Con el mismo tenor retrospectivo, en Madrid el Museo Thyssen ofrece una exposición temporal ("La Sombra", hasta el 17 de mayo) que especula sobre el protagonismo de la sombra a lo largo de la historia del arte occidental. Comienza con la fábula clásica según la cual la invención de la pintura se debe al intento de atrapar la efigie de un joven mediante el dibujo de su sombra en la pared por parte de su amante, una doncella corintia. De nuevo la pugna por asir lo inaprensible. A pocos metros de esta historia sobre cómo la materia fue representada gracias a lo inmaterial, a las sombras, una muestra sobre Francis Bacon colma estos días las salas de temporales del Museo del Prado (hasta el 19 de abril). El pintor irlandés nos arroja a la cara un álbum de figuras desoladas, de humanidad hurtada y familiar a un tiempo, desmadejadas sobre un vacío inerte e inquietante y poseídas por unas sombras que parecen excretadas de sus cuerpos. De la misma manera que su admirado Velázquez construía el espacio pictórico de un cuadro apenas con el esbozo de una sombra (el bufón Pablo de Valladolid), Bacon da materia a sus despojos gracias a una sabia administración del vacío y de la sombra, huella vacía de un cuerpo.
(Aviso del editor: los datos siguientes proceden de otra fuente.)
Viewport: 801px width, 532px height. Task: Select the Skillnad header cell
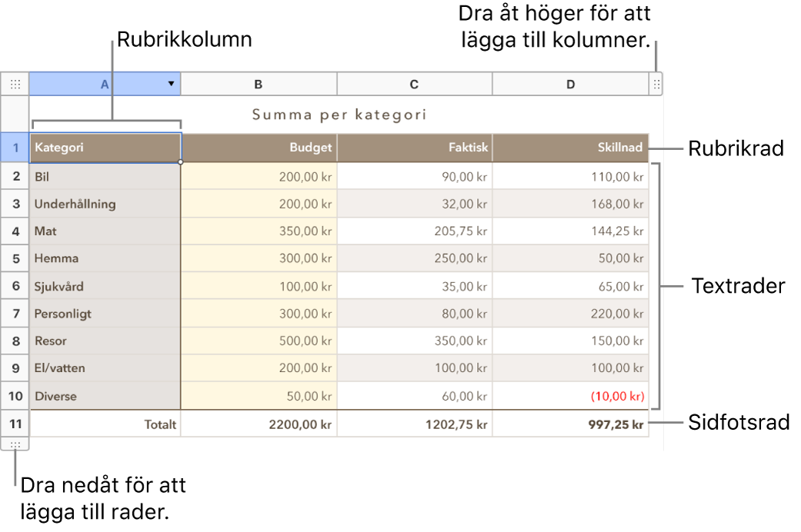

Sombras, vacíos y materia dolorosamente arrojada a nuestra contemplación: la vieja lección del arte. Rodeados de propiedades, aplastados por las obligaciones y deudas que nos impone una vida de sensaciones frenéticas, quizá suceda que sólo cerrando los ojos, tapando nuestros oídos tal vez, tomemos posesión de nuevo de lo que real y únicamente nos pertenece.